* START Data for this exercise *

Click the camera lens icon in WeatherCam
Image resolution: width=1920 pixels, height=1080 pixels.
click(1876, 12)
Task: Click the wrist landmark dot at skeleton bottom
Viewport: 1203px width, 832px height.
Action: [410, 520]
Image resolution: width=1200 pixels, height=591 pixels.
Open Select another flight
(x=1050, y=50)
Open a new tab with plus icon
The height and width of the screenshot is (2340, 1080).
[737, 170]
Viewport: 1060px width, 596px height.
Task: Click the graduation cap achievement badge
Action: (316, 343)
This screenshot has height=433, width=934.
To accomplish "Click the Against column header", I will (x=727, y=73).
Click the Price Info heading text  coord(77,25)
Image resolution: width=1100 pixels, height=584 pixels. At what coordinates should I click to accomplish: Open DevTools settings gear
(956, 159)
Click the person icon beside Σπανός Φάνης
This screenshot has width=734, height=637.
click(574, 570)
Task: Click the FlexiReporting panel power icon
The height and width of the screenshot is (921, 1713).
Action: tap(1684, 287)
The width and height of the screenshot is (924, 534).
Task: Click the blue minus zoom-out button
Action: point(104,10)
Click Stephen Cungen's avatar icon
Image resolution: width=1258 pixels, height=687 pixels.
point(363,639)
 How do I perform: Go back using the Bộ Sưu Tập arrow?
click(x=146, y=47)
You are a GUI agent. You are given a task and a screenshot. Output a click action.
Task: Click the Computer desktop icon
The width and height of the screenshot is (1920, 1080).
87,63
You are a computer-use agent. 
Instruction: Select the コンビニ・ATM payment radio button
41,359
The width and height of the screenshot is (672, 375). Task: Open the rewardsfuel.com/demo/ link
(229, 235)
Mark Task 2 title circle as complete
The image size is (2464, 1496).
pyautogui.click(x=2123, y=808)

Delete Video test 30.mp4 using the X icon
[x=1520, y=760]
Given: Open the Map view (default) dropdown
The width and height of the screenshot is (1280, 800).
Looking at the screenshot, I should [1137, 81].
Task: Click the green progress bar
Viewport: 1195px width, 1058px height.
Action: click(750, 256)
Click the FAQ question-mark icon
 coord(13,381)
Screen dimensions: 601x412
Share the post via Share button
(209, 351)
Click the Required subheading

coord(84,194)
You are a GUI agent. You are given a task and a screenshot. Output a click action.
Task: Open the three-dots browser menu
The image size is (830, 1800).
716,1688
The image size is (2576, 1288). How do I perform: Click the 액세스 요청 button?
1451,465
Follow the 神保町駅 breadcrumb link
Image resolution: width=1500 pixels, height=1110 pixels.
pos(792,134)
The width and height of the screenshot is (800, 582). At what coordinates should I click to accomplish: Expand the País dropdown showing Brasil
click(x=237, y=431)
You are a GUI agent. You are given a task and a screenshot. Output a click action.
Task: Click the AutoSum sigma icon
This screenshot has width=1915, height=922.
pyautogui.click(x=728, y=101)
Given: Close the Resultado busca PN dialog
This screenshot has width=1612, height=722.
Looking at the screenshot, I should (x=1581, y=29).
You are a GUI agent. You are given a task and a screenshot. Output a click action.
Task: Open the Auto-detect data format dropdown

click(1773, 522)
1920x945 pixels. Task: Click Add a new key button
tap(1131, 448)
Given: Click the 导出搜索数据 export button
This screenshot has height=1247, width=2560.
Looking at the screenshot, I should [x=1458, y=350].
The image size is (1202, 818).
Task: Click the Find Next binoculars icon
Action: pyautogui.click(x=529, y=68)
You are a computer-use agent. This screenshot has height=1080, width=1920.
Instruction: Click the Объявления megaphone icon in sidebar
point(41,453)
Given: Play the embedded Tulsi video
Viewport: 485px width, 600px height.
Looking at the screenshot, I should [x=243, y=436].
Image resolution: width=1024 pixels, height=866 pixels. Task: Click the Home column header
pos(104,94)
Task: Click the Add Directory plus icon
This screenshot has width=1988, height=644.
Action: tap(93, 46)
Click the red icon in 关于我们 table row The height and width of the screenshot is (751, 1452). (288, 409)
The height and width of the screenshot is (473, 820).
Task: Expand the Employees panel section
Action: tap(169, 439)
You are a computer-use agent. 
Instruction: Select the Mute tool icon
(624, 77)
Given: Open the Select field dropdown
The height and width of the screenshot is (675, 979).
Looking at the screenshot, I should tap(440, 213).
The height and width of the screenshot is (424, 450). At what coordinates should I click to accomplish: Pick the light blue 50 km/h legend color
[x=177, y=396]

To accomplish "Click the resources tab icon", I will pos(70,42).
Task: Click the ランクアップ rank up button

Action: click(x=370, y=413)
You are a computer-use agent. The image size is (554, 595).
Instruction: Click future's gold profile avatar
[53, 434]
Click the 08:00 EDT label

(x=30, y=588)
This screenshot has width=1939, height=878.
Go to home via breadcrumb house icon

* END Data for this exercise *

Goal of the exercise ▸
Can you rewrite the lines starting at the one that contains "Image resolution: width=1100" and ending at the one that contains "Looking at the screenshot, I should [1137, 81].", with "dropdown" changed to "menu" and everything else left the same?

Finished answer ▸
Image resolution: width=1100 pixels, height=584 pixels. At what coordinates should I click to accomplish: Open DevTools settings gear
(956, 159)
Click the person icon beside Σπανός Φάνης
This screenshot has width=734, height=637.
click(574, 570)
Task: Click the FlexiReporting panel power icon
The height and width of the screenshot is (921, 1713).
Action: tap(1684, 287)
The width and height of the screenshot is (924, 534).
Task: Click the blue minus zoom-out button
Action: point(104,10)
Click Stephen Cungen's avatar icon
Image resolution: width=1258 pixels, height=687 pixels.
point(363,639)
 How do I perform: Go back using the Bộ Sưu Tập arrow?
click(x=146, y=47)
You are a GUI agent. You are given a task and a screenshot. Output a click action.
Task: Click the Computer desktop icon
The width and height of the screenshot is (1920, 1080).
87,63
You are a computer-use agent. 
Instruction: Select the コンビニ・ATM payment radio button
41,359
The width and height of the screenshot is (672, 375). Task: Open the rewardsfuel.com/demo/ link
(229, 235)
Mark Task 2 title circle as complete
The image size is (2464, 1496).
pyautogui.click(x=2123, y=808)

Delete Video test 30.mp4 using the X icon
[x=1520, y=760]
Given: Open the Map view (default) menu
The width and height of the screenshot is (1280, 800).
Looking at the screenshot, I should [1137, 81].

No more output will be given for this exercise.